La rame arrive à son premier arrêt, quelques usagers attendent, espérant pouvoir monter.

"Tu fais une annonce pour dire qu'on ne prend pas de voyageur" dit Saad à Anouar.

Petite discussion entre les étudiants qui se demandent si sur cette tranche de la ligne on doit rouler à 30 ou 40 km/h.

Nouvel arrêt. "On va faire un haut le pied" annonce Saad. Ce qui signifie que la rame ne stoppera pas à cette station, elle ne fera que ralentir. Et il y a du monde. Anouar n'hésite pas et donne du gong à plusieurs reprises.

"L'entrée en station, c'est combien les amis ?" interroge le formateur. "35 !" répond Louise. "Max 35 !" confirme Saad.

Vers le rond-point de Vannes, la situation se complique. Un appel du poste de commandement signale une ambulance sur la voie. Il faut prendre le combiné, répondre à l'appel, freiner. Anouar tente de tout faire mais raccroche un peu au nez du poste de commandement qui ne sait pas s'il a bien reçu la consigne. Saad lui donne un coup de main pour passer ce moment un peu tendu. 
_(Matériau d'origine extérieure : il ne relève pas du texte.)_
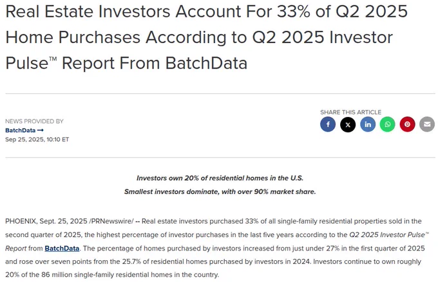Click the /PRNewswire/ text in the paragraph
The height and width of the screenshot is (282, 438).
point(111,221)
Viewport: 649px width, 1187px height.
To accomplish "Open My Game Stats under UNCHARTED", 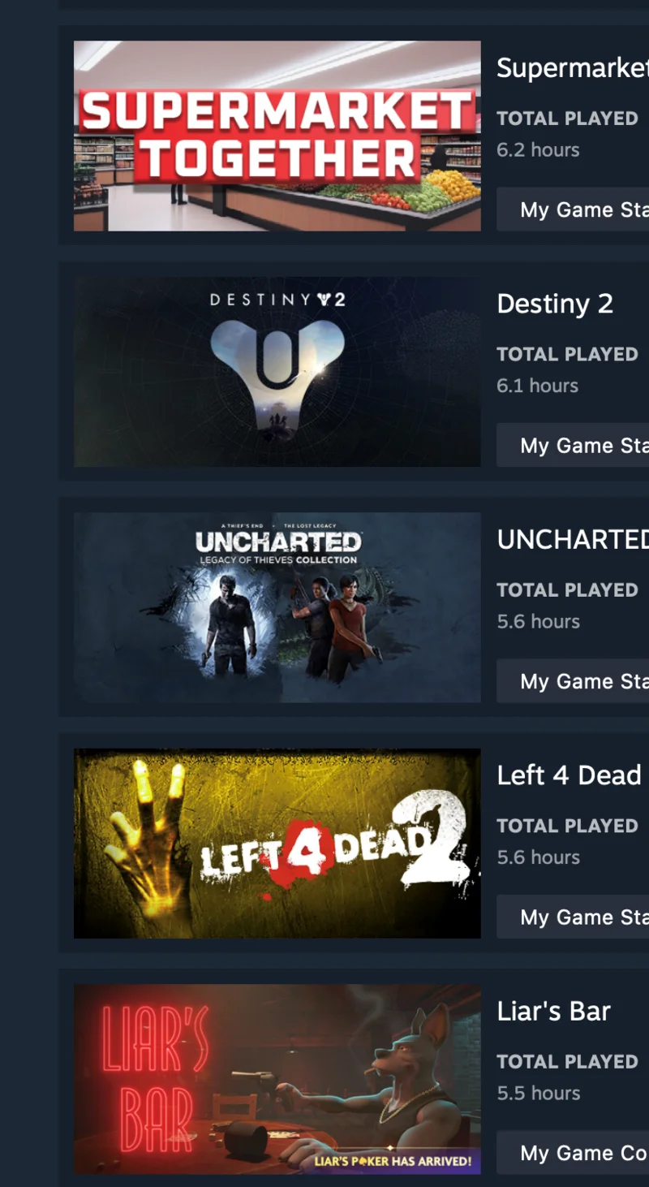I will click(573, 681).
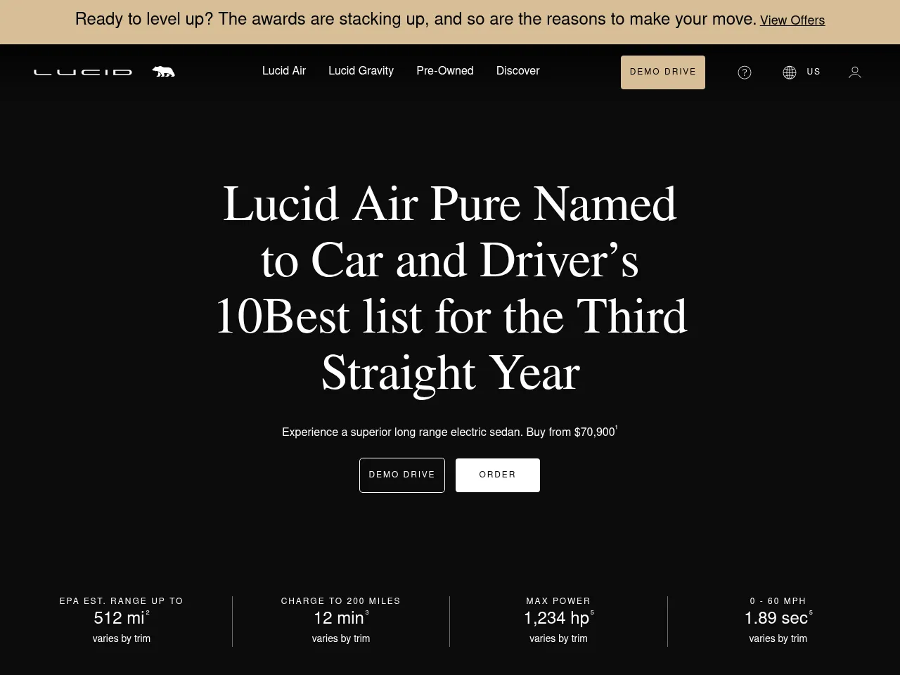Click the globe language icon
Viewport: 900px width, 675px height.
click(x=788, y=72)
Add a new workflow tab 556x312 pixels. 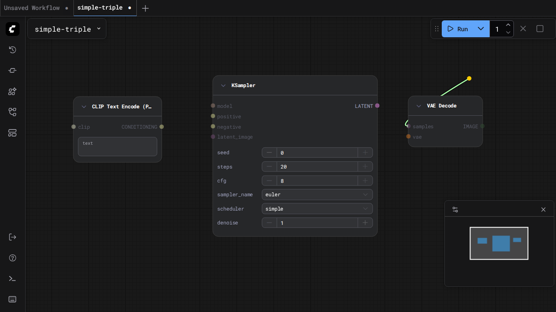point(146,8)
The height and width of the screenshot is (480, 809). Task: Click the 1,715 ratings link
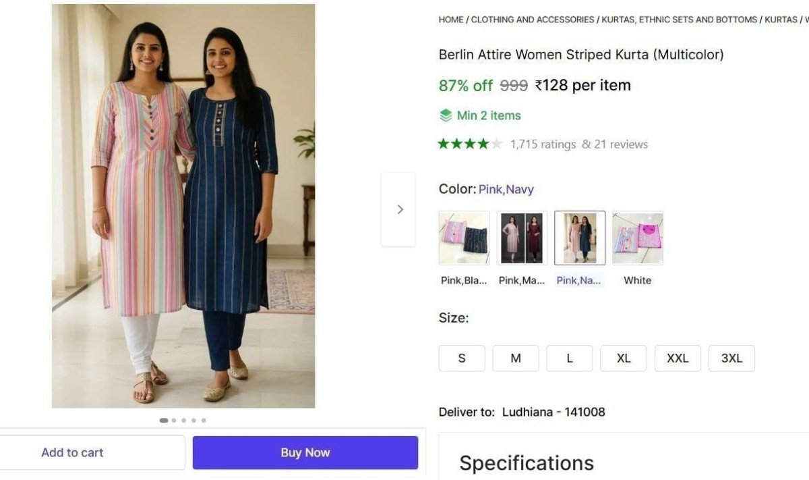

"Pour moi, c'est une expérience unique, déclare Jules,18 ans, le benjamin du groupe. Il est étudiant en gestion des entreprises. J'ai attendu d'avoir le permis pour postuler. C'est une manière de gagner en maturité." Il a bien l'intention d'aller jusqu'au bout de la formation et de faire ce travail pendant ses trois années d'études et plus encore s'il intègre ensuite une école de commerce à Nantes.

"On est prisonnier de notre rame."

A la station Tour Bretagne, Louise prend le relai. On est en centre-ville et même s'il est plus de 20h, il y a encore du monde aux arrêts. A Commerce, Louise insiste un peu sur le gong. Derrière, ses collègues étudiants sourient.

"C'est un peu stressant de gérer plusieurs choses à la fois avoue Anouar. Ça venir avec le temps. Mais ça l'est plus qu'en voiture. En voiture, on peut dévier, pas avec le tram. On nous a dit au début : on est prisonnier de notre rame."

L'étudiant apprécie de voir la ville sous un autre angle. "Il y a des tronçons où il y a de la verdure, dit-il. En tram, c'est encore plus beau qu'en voiture." Et lorsqu'il est piéton, Anouar s'intéresse maintenant aux signaux ou aux aiguillages.

►vidéo de Louise, étudiante, aux commandes du tramway avec Saad, le formateur.

durée de la vidéo : 00h00mn40s
Louise, étudiante, prend un cours de conduite de tramway sur le réseau de la TAN ©France Télévisions Olivier Quentin

Saad est tout a fait satisfait de ses élèves. "On a un public qui est dans une dynamique perpétuelle d'apprentissage, constate-t-il. Ça va vite pour les ancrages de savoirs. Même s'ils vont mettre plus de temps pour acquérir les gestes métiers. En interne, les conducteurs tram sont d'abord conducteurs de bus et ils ont déjà une expérience de la conduite, de l'espace public."

Le taux de réussite est maximal. Mais ça ne veut pas dire que la SEMITAN prend tout le monde par principe. "On ne prendra pas le risque !" nous dit-on

"Les phases de recrutement ont déjà bien sélectionné, fait remarquer Saad Chettoua. On a la crème ! Je suis surpris de la maturité qu'ils ont."

Pour la SEMITAN, ces contrats proposés aux étudiants qui s'engagent à prendre des services sur un certain nombre de week-ends et de vacances dans l'année est bénéfique. Les jeunes sont bien intégrés dans l'équipe de conducteurs titulaires qui est ainsi moins sollicitée sur ces périodes-là.